Condamnation contraire au principe de la légalité pour violation d’une mise à ban en raison d’une durée de stationnement dépassée

Le stationnement autorisé durant des heures creuses indiquées au moyen d’un panneau de signalisation alors même que la zone fait l’objet d’une mise à ban est ouvert à un nombre indéterminé de personnes pendant ces heures. Dans cet espace-temps, il s’agit donc d’une route publique. Le dépassement de la durée de stationnement payé intervenu pendant ces heures s’analyse dès lors sous l’angle de la LCR et son ordonnance et non en relation à la mise à ban sanctionnée au moyen du droit cantonal. Il s’ensuit qu’une condamnation fondée sur la violation de la mise à ban est illicite, car elle est contraire au principe de la légalité.

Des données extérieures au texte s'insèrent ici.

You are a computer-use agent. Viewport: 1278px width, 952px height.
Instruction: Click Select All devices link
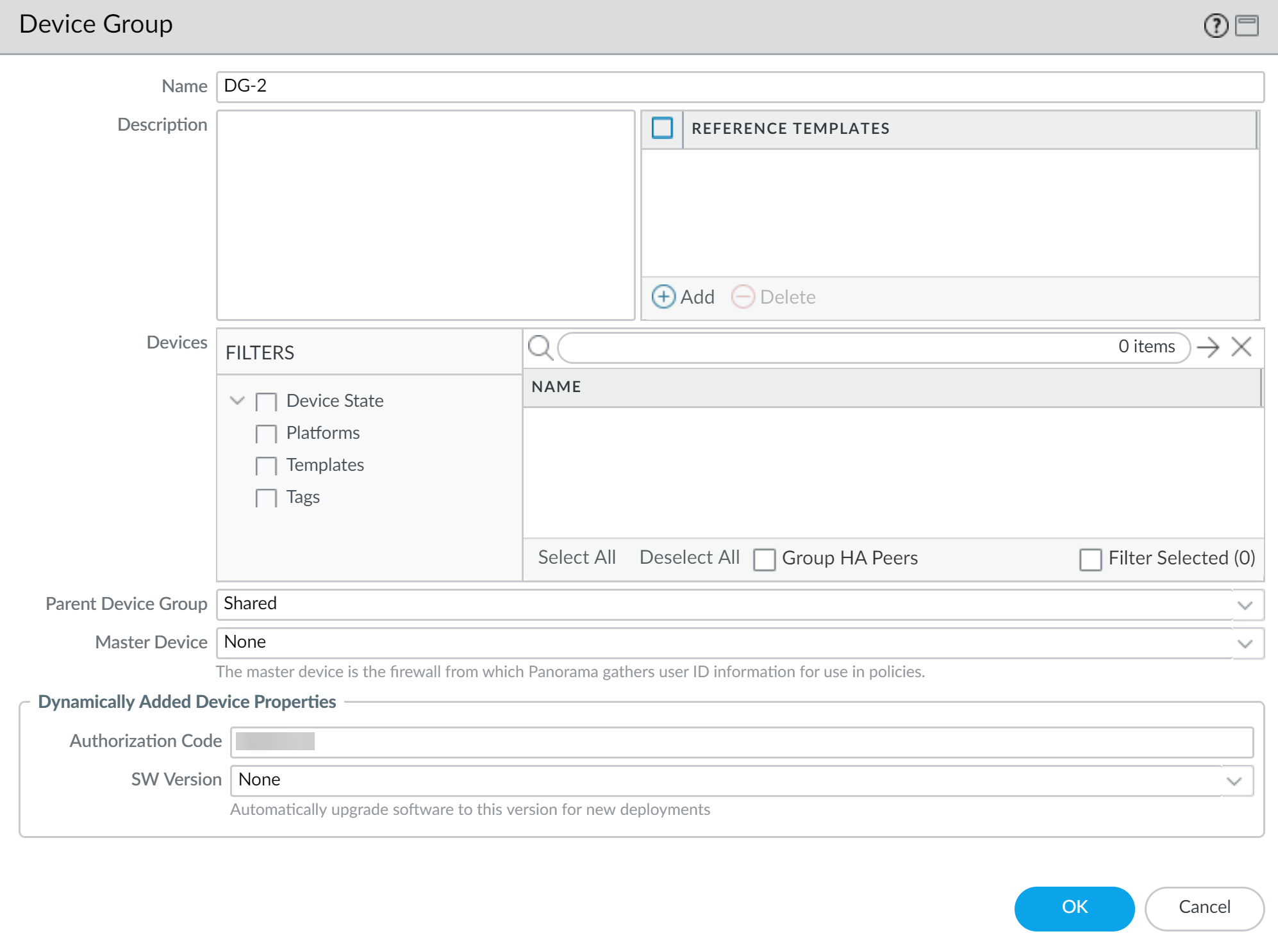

Séquestration, usurpation de fonctions et droit d’arrestation par des particuliers : condamnation d’un agent de sécurité

Le droit d’arrestation par des particuliers de l’art. 218 CPP, motif justificatif applicable par le biais de l’art. 14 CP, est plus étroit que les pouvoirs de la police et il ne peut y être fait appel que lorsqu’une personne est prise en flagrant délit ou crime ou est trouvée immédiatement après la commission d’un crime ou d’un délit. De plus, les impératifs de subsidiarité et de proportionnalité doivent être observés. Le droit d’arrestation des particuliers disparaît lorsqu’il est question de choses valant moins de CHF 300.- (art. 172ter CP). Celui qui ne respecte pas les conditions de l’art. 218 CPP commet une usurpation de fonctions (art. 287 CP) et une séquestration (art. 183 CP). Le droit d’arrestation par des employés œuvrant pour une entreprise de sécurité privée est soumis aux mêmes exigences strictes que le droit d’arrestation par d’autres particuliers.